- **TEXT EXTRACT**
⟨

I'll post back about our CGC test results. Again, I don't expect to pass, so it's just signs of her showing progress that I'm hoping for. That would be awesome. The teacher said most dogs don't pass on the first try, so I'm definitely realistic about that.
20th March 2008, 12:11 AM
This is really fantastic -- it does take time and patience, but it pays off. You can see why having multiple dogs makes this type pf training very hard to do though. Each dog has to learn correct behaviour individually and then you can build up to taking them out as a group. But where to find the time?
20th March 2008, 12:26 AM
That is fabulous news and good on you for having the patience to persevere with this. Isn't obedience training fun! I love it.
20th March 2008, 03:14 AM
I would love to hear any tips about teaching them not to pull on their lead.
Bella loses all reason when I take her for a walk. She doesn't care about anything I say, doesn't care about treats (she LOVES treats) and I can't even get her to sit.
She goes nuts if someone walks by, I do trying to distract her, but nothing is working so far.
I was watching the 'It's me or the dog' dvd and will try some of those techniques too.
20th March 2008, 05:33 AM
Bella loses all reason when I take her for a walk.
Wow! Bella sounds EXACTLY like Daisy! How old is she? Daisy will be 2 at the end of April.
The only thing that has worked for us in terms of pulling is if I refuse to walk when she's pulling. I just stop and wait till she backs off a little bit and the leash goes loose. If she keeps leaning against the leash, I will wait a couple of seconds and then move forward a half a step and see if she is going to keep pulling. If she doesn't pull the leash tight again, I take off walking. It is agonizing, believe me. We have been working on it for months and I've lost my temper a few times, been frustrated to the point of tears a few times, etc. It takes way more patience than comes naturally to me. I remember reading on this board that someone who was trying to use that technique actually asked a kid to work on it for them sometimes because they had way more patience for it. I can identify.
I guess I stuck with it because I made up my mind after a particularly frustrating walk with her spinning and lunging on the end of the leash like a wild animal that I was going to fix this problem come hell or high water. She's such a good dog other than on walks.
When I say it took a long time, I really mean it took months and months of getting NOWHERE on walks. Like a half an hour and we'd gone about a third of a block or less. I also tried turning backwards and going the opposite way of whatever direction she's pulling. ( I saw that on Divine Canine, and they were actually working with a Cavalier oddly enough.) I can't tell you which technique worked for sure with her, maybe it was a combo of the two. A no-pull harness helped us, too, although I found it very annoying to use. I think it did frustrate her pulling somewhat, though, which made it less rewarding to pull. I think eventually when I put that harness on her, she thought "Oh no, it's one of THOSE walks where Mom is going to act insane and not want to go anywhere."

⟩

- **RECORD EXTRACTS**
⟨

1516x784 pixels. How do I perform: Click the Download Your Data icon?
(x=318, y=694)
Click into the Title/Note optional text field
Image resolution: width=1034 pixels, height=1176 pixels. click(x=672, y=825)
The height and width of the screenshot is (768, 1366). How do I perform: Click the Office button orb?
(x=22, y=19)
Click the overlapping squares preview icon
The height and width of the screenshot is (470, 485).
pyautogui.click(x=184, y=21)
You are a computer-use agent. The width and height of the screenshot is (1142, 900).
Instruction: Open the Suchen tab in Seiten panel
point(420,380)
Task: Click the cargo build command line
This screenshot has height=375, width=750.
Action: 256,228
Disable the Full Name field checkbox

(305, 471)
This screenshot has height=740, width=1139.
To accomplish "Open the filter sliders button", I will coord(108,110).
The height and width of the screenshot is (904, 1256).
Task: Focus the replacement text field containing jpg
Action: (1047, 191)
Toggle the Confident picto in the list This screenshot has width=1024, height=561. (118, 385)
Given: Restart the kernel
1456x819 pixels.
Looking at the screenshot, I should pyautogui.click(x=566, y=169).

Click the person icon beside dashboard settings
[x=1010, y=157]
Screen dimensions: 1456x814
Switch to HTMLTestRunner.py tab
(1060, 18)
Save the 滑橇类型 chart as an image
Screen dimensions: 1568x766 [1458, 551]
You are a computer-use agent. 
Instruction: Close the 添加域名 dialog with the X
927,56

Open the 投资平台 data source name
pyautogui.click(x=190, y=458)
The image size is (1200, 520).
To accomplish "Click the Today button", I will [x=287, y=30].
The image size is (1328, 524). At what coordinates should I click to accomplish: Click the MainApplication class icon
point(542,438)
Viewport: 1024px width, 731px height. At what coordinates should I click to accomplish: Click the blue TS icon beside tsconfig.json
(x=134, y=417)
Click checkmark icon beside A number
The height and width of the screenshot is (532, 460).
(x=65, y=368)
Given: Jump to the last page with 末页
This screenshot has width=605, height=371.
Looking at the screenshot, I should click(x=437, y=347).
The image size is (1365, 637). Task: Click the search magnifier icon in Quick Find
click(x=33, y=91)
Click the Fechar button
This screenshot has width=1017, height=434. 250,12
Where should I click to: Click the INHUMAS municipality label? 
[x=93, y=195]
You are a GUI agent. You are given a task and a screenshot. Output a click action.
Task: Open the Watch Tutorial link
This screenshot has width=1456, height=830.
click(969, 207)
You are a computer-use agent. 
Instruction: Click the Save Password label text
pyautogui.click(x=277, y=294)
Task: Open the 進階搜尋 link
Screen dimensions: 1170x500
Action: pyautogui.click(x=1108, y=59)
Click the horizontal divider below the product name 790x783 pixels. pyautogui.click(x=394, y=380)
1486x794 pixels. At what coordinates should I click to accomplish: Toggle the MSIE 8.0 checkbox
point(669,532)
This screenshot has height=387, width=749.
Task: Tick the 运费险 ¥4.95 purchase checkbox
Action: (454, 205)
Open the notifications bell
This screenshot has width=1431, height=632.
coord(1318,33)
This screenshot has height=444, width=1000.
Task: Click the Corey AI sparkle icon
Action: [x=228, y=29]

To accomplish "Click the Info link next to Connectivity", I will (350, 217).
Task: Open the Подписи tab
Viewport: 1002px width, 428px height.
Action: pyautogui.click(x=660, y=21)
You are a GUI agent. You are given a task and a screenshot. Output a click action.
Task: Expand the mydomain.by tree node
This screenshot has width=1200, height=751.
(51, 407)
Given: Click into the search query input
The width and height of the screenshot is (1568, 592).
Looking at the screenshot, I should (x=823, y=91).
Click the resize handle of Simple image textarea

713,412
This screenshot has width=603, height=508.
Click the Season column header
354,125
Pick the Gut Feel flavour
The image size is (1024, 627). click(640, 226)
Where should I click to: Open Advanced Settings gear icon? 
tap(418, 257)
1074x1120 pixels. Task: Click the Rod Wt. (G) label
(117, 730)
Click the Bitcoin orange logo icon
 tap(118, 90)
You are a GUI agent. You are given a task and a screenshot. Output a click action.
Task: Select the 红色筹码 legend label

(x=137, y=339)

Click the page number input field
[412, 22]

⟩

- **TASK INSTRUCTIONS**
1/ Pull out every line of the listing that contains the string "pixels".
2/ Write the next part of the forum thread about leash-training dogs, starting after the last sentence shown.

- **OUTPUTS IN ORDER**
1/
1516x784 pixels. How do I perform: Click the Download Your Data icon?
Image resolution: width=1034 pixels, height=1176 pixels. click(x=672, y=825)
1456x819 pixels.
Click the horizontal divider below the product name 790x783 pixels. pyautogui.click(x=394, y=380)
1486x794 pixels. At what coordinates should I click to accomplish: Toggle the MSIE 8.0 checkbox
1074x1120 pixels. Task: Click the Rod Wt. (G) label

2/
My obedience class teacher suggested last week that I use a clicker on walks to get over the severe dog reactance problem that Daisy has. She said to wait till I see Daisy notice a dog in the distance, click, and treat. She said eventually, Daisy will look up at me whenever she sees a dog instead of fixating on the dog. I haven't tried that yet, but distracting Daisy with a treat whenever a car went by eventually worked on that problem. I'm going to ask her more questions next week to clarify the exact timing and sequence on all of that. I don't want to mess it up and end up rewarding her for fixating on a dog.
Again, she's not perfect by any means, but we're making progress, which is a lot more than I expected 3 months ago. We went out tonight and she pulled very little and actually looked up at me quite a bit like "Where to now, Mom?" She's such a sweetie!
Good luck with Bella -- I'm rooting for you!
20th March 2008, 06:22 AM
That's a good idea. I will try it tommorow (the not walking when she's pulling thing).
Bella is only 19 weeks old - so I hope I've got time to correct it. :xfngr:
20th March 2008, 02:22 PM
That's great that you are starting that early with her. Hopefully it will prevent lots of bad habits from setting in. I wish I had done the "if you pull, we don't move" method from the start.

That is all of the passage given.